Recorded data
○ ○ ○
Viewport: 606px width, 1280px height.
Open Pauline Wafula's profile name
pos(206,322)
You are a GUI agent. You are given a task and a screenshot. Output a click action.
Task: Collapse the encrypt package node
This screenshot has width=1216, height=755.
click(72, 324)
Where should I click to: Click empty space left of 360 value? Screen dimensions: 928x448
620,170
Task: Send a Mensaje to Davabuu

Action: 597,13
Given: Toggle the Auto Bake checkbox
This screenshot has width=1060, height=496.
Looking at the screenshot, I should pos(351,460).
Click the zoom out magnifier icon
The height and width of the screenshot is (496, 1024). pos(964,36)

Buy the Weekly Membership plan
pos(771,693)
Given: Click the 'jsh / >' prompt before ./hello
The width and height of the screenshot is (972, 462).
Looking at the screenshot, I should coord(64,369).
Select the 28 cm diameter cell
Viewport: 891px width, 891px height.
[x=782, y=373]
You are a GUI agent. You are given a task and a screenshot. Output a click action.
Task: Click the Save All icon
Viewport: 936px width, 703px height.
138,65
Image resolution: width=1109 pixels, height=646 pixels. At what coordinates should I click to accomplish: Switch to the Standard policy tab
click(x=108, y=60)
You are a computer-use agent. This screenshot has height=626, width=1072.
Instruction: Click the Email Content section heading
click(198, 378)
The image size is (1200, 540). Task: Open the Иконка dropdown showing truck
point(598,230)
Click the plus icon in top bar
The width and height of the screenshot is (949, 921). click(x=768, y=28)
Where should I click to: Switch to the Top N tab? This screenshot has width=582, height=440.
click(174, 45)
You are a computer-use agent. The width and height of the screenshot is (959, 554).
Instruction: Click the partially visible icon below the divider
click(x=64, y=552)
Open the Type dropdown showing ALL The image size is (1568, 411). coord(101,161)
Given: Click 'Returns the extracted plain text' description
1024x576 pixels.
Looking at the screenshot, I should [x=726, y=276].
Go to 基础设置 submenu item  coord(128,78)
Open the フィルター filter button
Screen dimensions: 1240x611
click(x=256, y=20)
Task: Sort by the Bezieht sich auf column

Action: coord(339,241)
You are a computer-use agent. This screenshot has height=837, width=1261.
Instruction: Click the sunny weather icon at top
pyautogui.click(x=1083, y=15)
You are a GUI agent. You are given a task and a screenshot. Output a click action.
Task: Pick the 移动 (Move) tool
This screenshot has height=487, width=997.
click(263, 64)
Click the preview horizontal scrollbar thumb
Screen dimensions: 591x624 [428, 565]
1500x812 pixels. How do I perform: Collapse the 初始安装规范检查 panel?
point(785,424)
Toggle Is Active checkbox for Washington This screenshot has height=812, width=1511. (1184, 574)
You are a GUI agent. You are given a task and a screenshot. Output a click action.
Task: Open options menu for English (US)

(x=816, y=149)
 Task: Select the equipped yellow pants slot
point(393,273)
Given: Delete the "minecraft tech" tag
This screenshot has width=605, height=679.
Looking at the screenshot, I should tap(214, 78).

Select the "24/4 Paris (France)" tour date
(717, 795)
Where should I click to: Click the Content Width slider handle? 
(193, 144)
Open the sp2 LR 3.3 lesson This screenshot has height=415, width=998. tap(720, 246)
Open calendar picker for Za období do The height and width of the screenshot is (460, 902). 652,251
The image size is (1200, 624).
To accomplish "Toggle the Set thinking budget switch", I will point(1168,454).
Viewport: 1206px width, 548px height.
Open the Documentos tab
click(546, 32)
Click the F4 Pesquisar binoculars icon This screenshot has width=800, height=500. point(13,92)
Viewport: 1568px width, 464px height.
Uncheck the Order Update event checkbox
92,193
○ ○ ○
Assignment → As the exercise requires, copy out the data shown above word for word.

Your solution →
Viewport: 606px width, 1280px height.
Open Pauline Wafula's profile name
pos(206,322)
You are a GUI agent. You are given a task and a screenshot. Output a click action.
Task: Collapse the encrypt package node
This screenshot has width=1216, height=755.
click(72, 324)
Where should I click to: Click empty space left of 360 value? Screen dimensions: 928x448
620,170
Task: Send a Mensaje to Davabuu

Action: 597,13
Given: Toggle the Auto Bake checkbox
This screenshot has width=1060, height=496.
Looking at the screenshot, I should pos(351,460).
Click the zoom out magnifier icon
The height and width of the screenshot is (496, 1024). pos(964,36)

Buy the Weekly Membership plan
pos(771,693)
Given: Click the 'jsh / >' prompt before ./hello
The width and height of the screenshot is (972, 462).
Looking at the screenshot, I should coord(64,369).
Select the 28 cm diameter cell
Viewport: 891px width, 891px height.
[x=782, y=373]
You are a GUI agent. You are given a task and a screenshot. Output a click action.
Task: Click the Save All icon
Viewport: 936px width, 703px height.
138,65
Image resolution: width=1109 pixels, height=646 pixels. At what coordinates should I click to accomplish: Switch to the Standard policy tab
click(x=108, y=60)
You are a computer-use agent. This screenshot has height=626, width=1072.
Instruction: Click the Email Content section heading
click(198, 378)
The image size is (1200, 540). Task: Open the Иконка dropdown showing truck
point(598,230)
Click the plus icon in top bar
The width and height of the screenshot is (949, 921). click(x=768, y=28)
Where should I click to: Switch to the Top N tab? This screenshot has width=582, height=440.
click(174, 45)
You are a computer-use agent. The width and height of the screenshot is (959, 554).
Instruction: Click the partially visible icon below the divider
click(x=64, y=552)
Open the Type dropdown showing ALL The image size is (1568, 411). coord(101,161)
Given: Click 'Returns the extracted plain text' description
1024x576 pixels.
Looking at the screenshot, I should [x=726, y=276].
Go to 基础设置 submenu item  coord(128,78)
Open the フィルター filter button
Screen dimensions: 1240x611
click(x=256, y=20)
Task: Sort by the Bezieht sich auf column

Action: coord(339,241)
You are a computer-use agent. This screenshot has height=837, width=1261.
Instruction: Click the sunny weather icon at top
pyautogui.click(x=1083, y=15)
You are a GUI agent. You are given a task and a screenshot. Output a click action.
Task: Pick the 移动 (Move) tool
This screenshot has height=487, width=997.
click(263, 64)
Click the preview horizontal scrollbar thumb
Screen dimensions: 591x624 [428, 565]
1500x812 pixels. How do I perform: Collapse the 初始安装规范检查 panel?
point(785,424)
Toggle Is Active checkbox for Washington This screenshot has height=812, width=1511. (1184, 574)
You are a GUI agent. You are given a task and a screenshot. Output a click action.
Task: Open options menu for English (US)

(x=816, y=149)
 Task: Select the equipped yellow pants slot
point(393,273)
Given: Delete the "minecraft tech" tag
This screenshot has width=605, height=679.
Looking at the screenshot, I should tap(214, 78).

Select the "24/4 Paris (France)" tour date
(717, 795)
Where should I click to: Click the Content Width slider handle? 
(193, 144)
Open the sp2 LR 3.3 lesson This screenshot has height=415, width=998. tap(720, 246)
Open calendar picker for Za období do The height and width of the screenshot is (460, 902). 652,251
The image size is (1200, 624).
To accomplish "Toggle the Set thinking budget switch", I will point(1168,454).
Viewport: 1206px width, 548px height.
Open the Documentos tab
click(546, 32)
Click the F4 Pesquisar binoculars icon This screenshot has width=800, height=500. point(13,92)
Viewport: 1568px width, 464px height.
Uncheck the Order Update event checkbox
92,193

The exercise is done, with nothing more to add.